By the mid-1980s, greater understanding of the dynamics of poverty and addiction propelled government to abandon many of its previous approaches, but by then the public’s patience had grown thin. When successful legal challenges to incarcerating the mentally ill combined with the public’s frustration, welfare programs were reduced and the entire country saw an enormous increase in homelessness.
Thankfully, this rural community has been largely spared such history. Rather, the issue of affordable housing in Sonoma has been one of actually creating the housing in recognition of both an obligation to meeting its legal commitments to the state, and ensuring that the people who work in Sonoma can afford to live in Sonoma. As the real estate market has zoomed ever higher over the past decade or so, sustaining an economically multi-leveled population of residents has become more and more difficult to achieve.

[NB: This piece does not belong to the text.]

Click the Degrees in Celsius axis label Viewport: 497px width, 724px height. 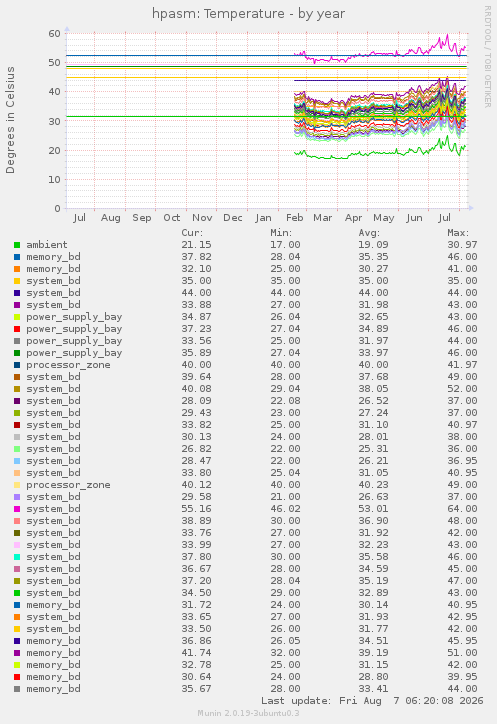[10, 120]
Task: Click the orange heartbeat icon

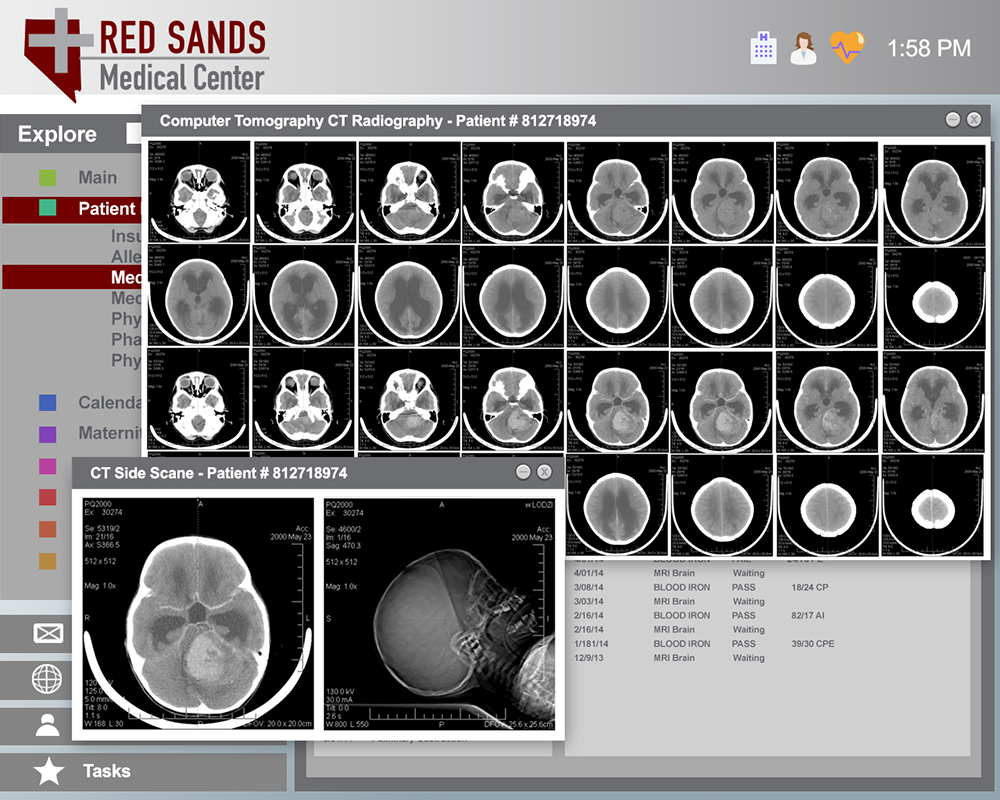Action: [x=847, y=47]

At one point in time, affordable housing developments for Sonoma were envisioned as connected units clustered together. With the 1995 General Plan, this approach was abandoned in favor of “inclusionary zoning” which requires that housing developments of more than five units provide at least one unit that qualifies as “affordable’ and that larger developments designate 20 percent of their units as affordable. Under the city’s program, a unit is deemed affordable according to a precise set of criteria pertaining to household income of the buyer, and limits on appreciation on sale of the unit. The city subsidizes the purchase of the units using a variety of financing tools. The units remain affordable for 30 or more years.
his approach to affordable housing has the benefit of not segregating people based upon economic status, and instead disperses people with lower household income throughout the community. While the new units created may be smaller than the market-rate units built alongside, they are of equal quality, and more importantly, available to people who otherwise would have to commute to Sonoma to work here.
In recognition of this, virtually every city council seated during the past decade and a half has strongly supported this program. From a moral standpoint, it has been and remains the right thing to do; from a community standpoint, it has allowed Sonoma to remain, at least in part, a reflection of society as a whole. The richness and diversity of American culture transcends pure economics, and by making sure this community retains economic diversity we all benefit through neighborly contact with those whose richness does not come from monetary wealth alone.